INSTRUCTIONS FOR THE TASK: Set down the full listing that follows, word for word.

Segment Start: DATA FOR THIS EXERCISE

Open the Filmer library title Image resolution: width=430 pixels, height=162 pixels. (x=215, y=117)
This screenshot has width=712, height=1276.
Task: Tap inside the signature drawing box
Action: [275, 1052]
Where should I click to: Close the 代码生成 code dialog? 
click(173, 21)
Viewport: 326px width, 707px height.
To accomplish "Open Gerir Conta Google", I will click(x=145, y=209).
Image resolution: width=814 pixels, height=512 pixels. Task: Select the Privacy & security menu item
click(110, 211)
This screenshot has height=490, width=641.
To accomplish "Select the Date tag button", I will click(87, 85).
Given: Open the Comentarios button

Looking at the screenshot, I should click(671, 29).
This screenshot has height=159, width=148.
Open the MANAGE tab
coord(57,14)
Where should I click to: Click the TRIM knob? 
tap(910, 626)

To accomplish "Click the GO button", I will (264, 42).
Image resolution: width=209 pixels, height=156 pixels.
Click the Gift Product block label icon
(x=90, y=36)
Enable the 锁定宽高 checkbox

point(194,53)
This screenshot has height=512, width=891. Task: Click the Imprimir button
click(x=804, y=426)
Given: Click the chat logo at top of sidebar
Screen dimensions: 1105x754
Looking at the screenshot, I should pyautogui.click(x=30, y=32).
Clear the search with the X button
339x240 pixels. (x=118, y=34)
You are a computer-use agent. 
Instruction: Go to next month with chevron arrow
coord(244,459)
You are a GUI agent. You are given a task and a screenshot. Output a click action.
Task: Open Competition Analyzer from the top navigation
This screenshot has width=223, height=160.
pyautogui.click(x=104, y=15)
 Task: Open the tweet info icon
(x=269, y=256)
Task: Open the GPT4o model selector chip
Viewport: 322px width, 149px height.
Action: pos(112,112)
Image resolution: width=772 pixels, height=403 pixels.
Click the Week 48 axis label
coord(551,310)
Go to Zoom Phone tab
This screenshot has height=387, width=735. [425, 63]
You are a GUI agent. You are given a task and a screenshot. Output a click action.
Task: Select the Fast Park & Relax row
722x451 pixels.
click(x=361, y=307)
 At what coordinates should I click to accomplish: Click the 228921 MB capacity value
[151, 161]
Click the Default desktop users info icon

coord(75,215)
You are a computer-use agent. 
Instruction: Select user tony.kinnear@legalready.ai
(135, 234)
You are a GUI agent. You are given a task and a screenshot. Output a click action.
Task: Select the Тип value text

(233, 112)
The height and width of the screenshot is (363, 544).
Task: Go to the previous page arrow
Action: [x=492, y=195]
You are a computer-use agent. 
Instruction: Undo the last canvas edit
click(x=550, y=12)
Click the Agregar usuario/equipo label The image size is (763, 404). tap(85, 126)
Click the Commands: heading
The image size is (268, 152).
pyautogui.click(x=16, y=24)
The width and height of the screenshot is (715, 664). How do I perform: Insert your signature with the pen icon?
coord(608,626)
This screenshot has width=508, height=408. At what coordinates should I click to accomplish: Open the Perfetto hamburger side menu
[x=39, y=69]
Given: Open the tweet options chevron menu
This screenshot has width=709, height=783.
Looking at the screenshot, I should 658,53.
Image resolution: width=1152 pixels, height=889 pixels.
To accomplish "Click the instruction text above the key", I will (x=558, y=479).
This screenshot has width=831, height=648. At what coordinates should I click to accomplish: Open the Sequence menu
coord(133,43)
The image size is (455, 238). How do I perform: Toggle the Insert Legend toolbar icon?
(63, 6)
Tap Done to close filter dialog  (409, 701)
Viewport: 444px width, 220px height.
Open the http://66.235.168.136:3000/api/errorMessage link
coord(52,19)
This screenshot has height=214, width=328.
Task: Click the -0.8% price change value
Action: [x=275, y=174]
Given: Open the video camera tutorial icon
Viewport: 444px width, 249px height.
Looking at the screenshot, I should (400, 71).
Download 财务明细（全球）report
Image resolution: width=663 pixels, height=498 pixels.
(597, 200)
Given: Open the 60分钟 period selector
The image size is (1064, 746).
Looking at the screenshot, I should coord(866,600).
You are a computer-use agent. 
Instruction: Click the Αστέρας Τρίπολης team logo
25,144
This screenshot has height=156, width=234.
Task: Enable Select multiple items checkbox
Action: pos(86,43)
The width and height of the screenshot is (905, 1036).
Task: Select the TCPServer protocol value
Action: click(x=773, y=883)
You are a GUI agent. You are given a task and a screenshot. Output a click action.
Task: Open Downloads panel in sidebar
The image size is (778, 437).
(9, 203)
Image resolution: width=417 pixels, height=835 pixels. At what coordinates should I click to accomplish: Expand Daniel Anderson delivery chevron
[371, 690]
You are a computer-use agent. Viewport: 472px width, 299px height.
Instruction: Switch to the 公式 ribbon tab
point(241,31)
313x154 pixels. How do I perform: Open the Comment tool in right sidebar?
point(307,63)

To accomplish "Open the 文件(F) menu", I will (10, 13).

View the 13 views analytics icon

Segment End: DATA FOR THIS EXERCISE

ANSWER BOX:
Open the Filmer library title Image resolution: width=430 pixels, height=162 pixels. (x=215, y=117)
This screenshot has width=712, height=1276.
Task: Tap inside the signature drawing box
Action: [275, 1052]
Where should I click to: Close the 代码生成 code dialog? 
click(173, 21)
Viewport: 326px width, 707px height.
To accomplish "Open Gerir Conta Google", I will click(x=145, y=209).
Image resolution: width=814 pixels, height=512 pixels. Task: Select the Privacy & security menu item
click(110, 211)
This screenshot has height=490, width=641.
To accomplish "Select the Date tag button", I will click(87, 85).
Given: Open the Comentarios button

Looking at the screenshot, I should click(671, 29).
This screenshot has height=159, width=148.
Open the MANAGE tab
coord(57,14)
Where should I click to: Click the TRIM knob? 
tap(910, 626)

To accomplish "Click the GO button", I will (264, 42).
Image resolution: width=209 pixels, height=156 pixels.
Click the Gift Product block label icon
(x=90, y=36)
Enable the 锁定宽高 checkbox

point(194,53)
This screenshot has height=512, width=891. Task: Click the Imprimir button
click(x=804, y=426)
Given: Click the chat logo at top of sidebar
Screen dimensions: 1105x754
Looking at the screenshot, I should pyautogui.click(x=30, y=32).
Clear the search with the X button
339x240 pixels. (x=118, y=34)
You are a computer-use agent. 
Instruction: Go to next month with chevron arrow
coord(244,459)
You are a GUI agent. You are given a task and a screenshot. Output a click action.
Task: Open Competition Analyzer from the top navigation
This screenshot has width=223, height=160.
pyautogui.click(x=104, y=15)
 Task: Open the tweet info icon
(x=269, y=256)
Task: Open the GPT4o model selector chip
Viewport: 322px width, 149px height.
Action: pos(112,112)
Image resolution: width=772 pixels, height=403 pixels.
Click the Week 48 axis label
coord(551,310)
Go to Zoom Phone tab
This screenshot has height=387, width=735. [425, 63]
You are a GUI agent. You are given a task and a screenshot. Output a click action.
Task: Select the Fast Park & Relax row
722x451 pixels.
click(x=361, y=307)
 At what coordinates should I click to accomplish: Click the 228921 MB capacity value
[151, 161]
Click the Default desktop users info icon

coord(75,215)
You are a computer-use agent. 
Instruction: Select user tony.kinnear@legalready.ai
(135, 234)
You are a GUI agent. You are given a task and a screenshot. Output a click action.
Task: Select the Тип value text

(233, 112)
The height and width of the screenshot is (363, 544).
Task: Go to the previous page arrow
Action: [x=492, y=195]
You are a computer-use agent. 
Instruction: Undo the last canvas edit
click(x=550, y=12)
Click the Agregar usuario/equipo label The image size is (763, 404). tap(85, 126)
Click the Commands: heading
The image size is (268, 152).
pyautogui.click(x=16, y=24)
The width and height of the screenshot is (715, 664). How do I perform: Insert your signature with the pen icon?
coord(608,626)
This screenshot has width=508, height=408. At what coordinates should I click to accomplish: Open the Perfetto hamburger side menu
[x=39, y=69]
Given: Open the tweet options chevron menu
This screenshot has width=709, height=783.
Looking at the screenshot, I should 658,53.
Image resolution: width=1152 pixels, height=889 pixels.
To accomplish "Click the instruction text above the key", I will (x=558, y=479).
This screenshot has width=831, height=648. At what coordinates should I click to accomplish: Open the Sequence menu
coord(133,43)
The image size is (455, 238). How do I perform: Toggle the Insert Legend toolbar icon?
(63, 6)
Tap Done to close filter dialog  (409, 701)
Viewport: 444px width, 220px height.
Open the http://66.235.168.136:3000/api/errorMessage link
coord(52,19)
This screenshot has height=214, width=328.
Task: Click the -0.8% price change value
Action: [x=275, y=174]
Given: Open the video camera tutorial icon
Viewport: 444px width, 249px height.
Looking at the screenshot, I should (400, 71).
Download 财务明细（全球）report
Image resolution: width=663 pixels, height=498 pixels.
(597, 200)
Given: Open the 60分钟 period selector
The image size is (1064, 746).
Looking at the screenshot, I should coord(866,600).
You are a computer-use agent. 
Instruction: Click the Αστέρας Τρίπολης team logo
25,144
This screenshot has height=156, width=234.
Task: Enable Select multiple items checkbox
Action: pos(86,43)
The width and height of the screenshot is (905, 1036).
Task: Select the TCPServer protocol value
Action: click(x=773, y=883)
You are a GUI agent. You are given a task and a screenshot. Output a click action.
Task: Open Downloads panel in sidebar
The image size is (778, 437).
(9, 203)
Image resolution: width=417 pixels, height=835 pixels. At what coordinates should I click to accomplish: Expand Daniel Anderson delivery chevron
[371, 690]
You are a computer-use agent. Viewport: 472px width, 299px height.
Instruction: Switch to the 公式 ribbon tab
point(241,31)
313x154 pixels. How do I perform: Open the Comment tool in right sidebar?
point(307,63)

To accomplish "Open the 文件(F) menu", I will (10, 13).

View the 13 views analytics icon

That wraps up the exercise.